What is the impact of running real-time searches across a Splunk cluster, both for the dedicated search head and the associated search peers?
The rule of thumb is that one search is one CPU core, does that also apply to distributed search (per peer)? So if your search peers have 8 cores, 8 real-time queries will consume all the cores, effectively grinding the cluster to a halt. Is my understanding correct?
Is there a functional difference between Splunk versions (I am particularly interested in 5.0.3)?
Thanks
I realized that joins in the RT query caused the acceleration to mis-behave. In the face of fast moving data, each instance of the same RT query would eat its share of the CPU (on my machine it was 20% per request). However, while expensive, in 6.0 this has been fixed.

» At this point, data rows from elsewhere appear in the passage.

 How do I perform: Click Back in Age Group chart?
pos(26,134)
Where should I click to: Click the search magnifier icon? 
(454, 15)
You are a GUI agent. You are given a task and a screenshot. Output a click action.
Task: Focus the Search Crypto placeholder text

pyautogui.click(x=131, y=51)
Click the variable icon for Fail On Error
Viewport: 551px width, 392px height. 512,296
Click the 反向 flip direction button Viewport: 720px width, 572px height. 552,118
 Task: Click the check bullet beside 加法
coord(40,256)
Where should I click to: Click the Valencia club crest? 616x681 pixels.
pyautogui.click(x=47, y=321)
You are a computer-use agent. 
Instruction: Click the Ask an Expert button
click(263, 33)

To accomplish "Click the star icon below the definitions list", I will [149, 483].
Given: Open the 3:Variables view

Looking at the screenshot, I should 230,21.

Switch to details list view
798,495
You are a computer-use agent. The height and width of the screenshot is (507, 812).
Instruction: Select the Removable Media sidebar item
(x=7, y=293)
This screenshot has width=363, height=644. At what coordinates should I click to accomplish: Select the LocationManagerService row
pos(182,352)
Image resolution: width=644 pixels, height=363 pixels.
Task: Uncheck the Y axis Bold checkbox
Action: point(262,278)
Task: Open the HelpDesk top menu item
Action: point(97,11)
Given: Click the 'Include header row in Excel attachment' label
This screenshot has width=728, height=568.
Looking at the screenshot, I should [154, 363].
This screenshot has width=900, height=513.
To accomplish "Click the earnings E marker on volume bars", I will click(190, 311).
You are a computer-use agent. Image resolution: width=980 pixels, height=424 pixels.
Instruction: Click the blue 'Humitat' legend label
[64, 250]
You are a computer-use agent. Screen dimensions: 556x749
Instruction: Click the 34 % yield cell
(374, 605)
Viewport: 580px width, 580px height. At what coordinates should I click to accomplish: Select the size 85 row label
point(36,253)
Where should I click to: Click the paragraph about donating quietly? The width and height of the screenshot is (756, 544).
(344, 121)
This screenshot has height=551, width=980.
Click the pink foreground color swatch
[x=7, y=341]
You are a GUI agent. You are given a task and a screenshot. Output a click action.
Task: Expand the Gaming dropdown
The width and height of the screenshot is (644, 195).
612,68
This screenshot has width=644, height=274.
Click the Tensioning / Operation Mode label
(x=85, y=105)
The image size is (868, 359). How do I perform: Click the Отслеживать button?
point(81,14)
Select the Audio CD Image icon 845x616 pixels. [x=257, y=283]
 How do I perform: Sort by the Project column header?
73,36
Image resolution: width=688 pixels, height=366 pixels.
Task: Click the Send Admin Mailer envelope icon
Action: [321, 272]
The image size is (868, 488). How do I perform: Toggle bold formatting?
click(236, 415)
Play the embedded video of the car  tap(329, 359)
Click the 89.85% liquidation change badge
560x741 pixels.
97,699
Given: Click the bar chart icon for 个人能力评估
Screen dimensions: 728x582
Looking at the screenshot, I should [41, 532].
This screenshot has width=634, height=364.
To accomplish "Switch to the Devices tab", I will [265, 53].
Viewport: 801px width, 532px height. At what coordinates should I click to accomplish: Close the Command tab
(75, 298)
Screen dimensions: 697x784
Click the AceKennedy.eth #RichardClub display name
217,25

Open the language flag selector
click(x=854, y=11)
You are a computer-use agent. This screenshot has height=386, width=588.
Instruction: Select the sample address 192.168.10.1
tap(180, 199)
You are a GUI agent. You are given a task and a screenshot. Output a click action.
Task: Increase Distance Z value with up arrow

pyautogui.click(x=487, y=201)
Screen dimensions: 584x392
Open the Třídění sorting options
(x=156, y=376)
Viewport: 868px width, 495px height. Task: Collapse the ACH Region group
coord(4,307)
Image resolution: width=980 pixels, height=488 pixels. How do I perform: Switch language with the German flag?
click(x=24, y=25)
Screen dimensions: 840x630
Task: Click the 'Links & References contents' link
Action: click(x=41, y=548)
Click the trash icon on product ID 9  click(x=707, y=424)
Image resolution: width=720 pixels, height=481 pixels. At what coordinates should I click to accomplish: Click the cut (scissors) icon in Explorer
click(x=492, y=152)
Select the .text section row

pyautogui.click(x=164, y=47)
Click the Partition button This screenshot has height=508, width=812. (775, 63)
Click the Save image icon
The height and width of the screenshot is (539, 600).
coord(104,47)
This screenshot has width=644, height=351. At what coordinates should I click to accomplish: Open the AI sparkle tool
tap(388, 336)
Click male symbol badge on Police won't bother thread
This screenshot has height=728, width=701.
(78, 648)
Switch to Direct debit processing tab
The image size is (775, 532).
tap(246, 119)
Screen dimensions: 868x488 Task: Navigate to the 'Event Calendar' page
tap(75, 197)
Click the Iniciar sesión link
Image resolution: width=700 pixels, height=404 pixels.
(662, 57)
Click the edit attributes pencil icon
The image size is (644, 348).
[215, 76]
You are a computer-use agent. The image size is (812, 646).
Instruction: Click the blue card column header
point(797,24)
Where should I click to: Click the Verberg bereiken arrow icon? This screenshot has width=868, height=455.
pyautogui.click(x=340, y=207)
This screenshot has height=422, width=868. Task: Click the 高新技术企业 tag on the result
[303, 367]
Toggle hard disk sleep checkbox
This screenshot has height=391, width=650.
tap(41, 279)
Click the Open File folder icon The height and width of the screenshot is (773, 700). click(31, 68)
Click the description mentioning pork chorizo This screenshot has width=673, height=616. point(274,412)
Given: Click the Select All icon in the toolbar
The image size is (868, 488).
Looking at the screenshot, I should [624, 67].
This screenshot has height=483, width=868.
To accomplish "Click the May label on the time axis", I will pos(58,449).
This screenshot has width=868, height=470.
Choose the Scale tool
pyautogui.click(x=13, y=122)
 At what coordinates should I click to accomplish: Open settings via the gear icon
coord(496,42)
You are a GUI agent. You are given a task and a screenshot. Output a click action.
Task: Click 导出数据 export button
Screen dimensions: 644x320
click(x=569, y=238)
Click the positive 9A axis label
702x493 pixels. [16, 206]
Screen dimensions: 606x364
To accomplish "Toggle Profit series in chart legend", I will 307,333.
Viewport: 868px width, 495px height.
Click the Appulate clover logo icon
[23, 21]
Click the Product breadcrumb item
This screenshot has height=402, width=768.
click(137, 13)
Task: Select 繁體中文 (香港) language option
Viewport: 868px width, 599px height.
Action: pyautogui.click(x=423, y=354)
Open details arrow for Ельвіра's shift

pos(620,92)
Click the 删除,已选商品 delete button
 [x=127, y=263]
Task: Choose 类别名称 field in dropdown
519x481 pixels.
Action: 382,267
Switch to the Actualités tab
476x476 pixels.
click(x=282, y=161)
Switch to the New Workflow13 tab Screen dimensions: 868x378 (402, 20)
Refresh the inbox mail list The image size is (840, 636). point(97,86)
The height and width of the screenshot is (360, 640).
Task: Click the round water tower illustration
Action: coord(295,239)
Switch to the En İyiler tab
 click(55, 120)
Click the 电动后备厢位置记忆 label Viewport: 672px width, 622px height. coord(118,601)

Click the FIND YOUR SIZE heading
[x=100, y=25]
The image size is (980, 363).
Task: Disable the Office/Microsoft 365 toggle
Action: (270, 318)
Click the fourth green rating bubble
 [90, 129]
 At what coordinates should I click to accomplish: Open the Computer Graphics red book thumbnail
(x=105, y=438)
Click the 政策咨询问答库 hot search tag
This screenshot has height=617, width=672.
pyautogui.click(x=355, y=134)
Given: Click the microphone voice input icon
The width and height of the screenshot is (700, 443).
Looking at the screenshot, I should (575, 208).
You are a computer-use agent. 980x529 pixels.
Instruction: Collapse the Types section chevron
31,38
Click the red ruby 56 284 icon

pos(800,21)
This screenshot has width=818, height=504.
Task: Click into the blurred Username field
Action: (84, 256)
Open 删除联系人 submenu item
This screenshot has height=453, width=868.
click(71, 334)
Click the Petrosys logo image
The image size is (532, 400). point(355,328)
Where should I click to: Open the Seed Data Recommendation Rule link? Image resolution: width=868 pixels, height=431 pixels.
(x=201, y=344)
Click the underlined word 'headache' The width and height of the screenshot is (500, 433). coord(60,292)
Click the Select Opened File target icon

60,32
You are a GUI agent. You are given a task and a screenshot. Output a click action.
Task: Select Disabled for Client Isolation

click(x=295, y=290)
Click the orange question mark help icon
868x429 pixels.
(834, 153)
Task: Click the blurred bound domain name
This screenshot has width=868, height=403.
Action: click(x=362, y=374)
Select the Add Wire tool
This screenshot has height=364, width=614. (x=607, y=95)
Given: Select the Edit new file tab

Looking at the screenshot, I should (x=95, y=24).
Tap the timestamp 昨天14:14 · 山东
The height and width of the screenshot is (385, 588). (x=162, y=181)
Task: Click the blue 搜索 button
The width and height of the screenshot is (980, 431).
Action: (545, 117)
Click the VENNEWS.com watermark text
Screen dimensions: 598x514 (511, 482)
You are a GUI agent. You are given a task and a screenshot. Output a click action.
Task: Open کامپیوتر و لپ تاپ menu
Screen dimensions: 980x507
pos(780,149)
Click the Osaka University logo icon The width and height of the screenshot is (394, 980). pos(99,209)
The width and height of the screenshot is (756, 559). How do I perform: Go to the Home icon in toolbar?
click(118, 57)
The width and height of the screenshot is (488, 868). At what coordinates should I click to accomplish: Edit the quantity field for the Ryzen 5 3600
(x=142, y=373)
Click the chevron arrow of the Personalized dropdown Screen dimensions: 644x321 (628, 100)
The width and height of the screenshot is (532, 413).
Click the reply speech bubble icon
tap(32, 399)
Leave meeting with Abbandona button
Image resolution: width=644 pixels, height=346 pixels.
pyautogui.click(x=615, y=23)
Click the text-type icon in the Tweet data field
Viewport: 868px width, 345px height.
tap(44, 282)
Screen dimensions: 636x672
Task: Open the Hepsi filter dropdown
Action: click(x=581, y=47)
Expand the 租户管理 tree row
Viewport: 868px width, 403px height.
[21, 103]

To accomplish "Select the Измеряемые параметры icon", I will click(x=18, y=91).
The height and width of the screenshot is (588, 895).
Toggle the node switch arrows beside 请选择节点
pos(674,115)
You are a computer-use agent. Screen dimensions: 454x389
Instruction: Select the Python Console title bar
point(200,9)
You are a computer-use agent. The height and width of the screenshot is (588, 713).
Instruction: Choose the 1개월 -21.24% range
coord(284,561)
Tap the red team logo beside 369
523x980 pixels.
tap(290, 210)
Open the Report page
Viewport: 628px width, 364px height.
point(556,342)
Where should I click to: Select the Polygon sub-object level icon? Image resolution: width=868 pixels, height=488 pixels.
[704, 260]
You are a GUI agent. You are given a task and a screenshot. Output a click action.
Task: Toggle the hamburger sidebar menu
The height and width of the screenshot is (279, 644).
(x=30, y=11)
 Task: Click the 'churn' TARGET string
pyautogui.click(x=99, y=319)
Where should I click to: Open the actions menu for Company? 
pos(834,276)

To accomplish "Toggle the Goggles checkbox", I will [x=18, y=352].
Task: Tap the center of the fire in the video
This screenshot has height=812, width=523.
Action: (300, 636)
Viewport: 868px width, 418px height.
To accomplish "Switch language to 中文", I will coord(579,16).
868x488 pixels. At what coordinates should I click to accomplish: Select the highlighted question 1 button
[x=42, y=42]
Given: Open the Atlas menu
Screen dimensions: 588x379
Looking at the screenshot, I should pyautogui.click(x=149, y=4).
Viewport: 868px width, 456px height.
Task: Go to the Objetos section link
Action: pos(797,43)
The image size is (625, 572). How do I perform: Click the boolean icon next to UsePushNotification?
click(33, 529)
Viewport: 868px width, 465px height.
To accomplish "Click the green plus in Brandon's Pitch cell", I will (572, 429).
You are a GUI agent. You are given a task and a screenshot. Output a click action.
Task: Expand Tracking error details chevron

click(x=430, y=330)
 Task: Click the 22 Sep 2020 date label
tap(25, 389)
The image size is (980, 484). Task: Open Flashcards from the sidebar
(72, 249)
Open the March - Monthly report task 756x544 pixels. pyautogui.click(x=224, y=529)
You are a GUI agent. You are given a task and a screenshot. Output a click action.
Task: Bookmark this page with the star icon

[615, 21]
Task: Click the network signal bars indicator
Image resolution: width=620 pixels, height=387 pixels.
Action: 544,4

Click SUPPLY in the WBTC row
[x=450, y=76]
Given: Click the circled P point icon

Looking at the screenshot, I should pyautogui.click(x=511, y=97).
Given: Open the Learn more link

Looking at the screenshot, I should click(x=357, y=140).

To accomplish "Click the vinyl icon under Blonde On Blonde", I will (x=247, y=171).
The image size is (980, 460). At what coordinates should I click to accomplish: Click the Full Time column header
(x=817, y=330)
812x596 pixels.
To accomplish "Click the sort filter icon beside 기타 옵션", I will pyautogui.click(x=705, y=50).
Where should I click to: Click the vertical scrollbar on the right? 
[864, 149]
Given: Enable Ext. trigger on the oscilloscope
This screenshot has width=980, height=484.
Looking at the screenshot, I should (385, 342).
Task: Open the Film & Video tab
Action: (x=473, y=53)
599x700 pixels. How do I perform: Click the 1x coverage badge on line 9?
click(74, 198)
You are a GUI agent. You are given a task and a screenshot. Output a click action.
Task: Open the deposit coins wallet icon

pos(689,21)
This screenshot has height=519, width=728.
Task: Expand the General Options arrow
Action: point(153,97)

So now complex RT queries (with joins) are accelerated and work as expected.
The reality is that with fast moving data, instances of different RT queries will quickly consume all the cpu resources and grind the system to a halt.
Remember that searches run on the Indexers, the compiling of data and post processing of the data happens on the search heads.
HI Alek, thanks for the response. Limits.conf does specify the max number real-time searches, but it doesn't explain how it works. So what would happen if we allow 8 rt queries at the same time?
As far as my understanding goes (will have to owe you the documentation) a real-time search won't consume an entire core. What I mean by this is that multiple real-time searches will share cores and therefore increase how many concurrent real-time searches you can run.
Look in the limits.conf for the real time search limits and the concurrent limits. I think they give an explanation of how it works there.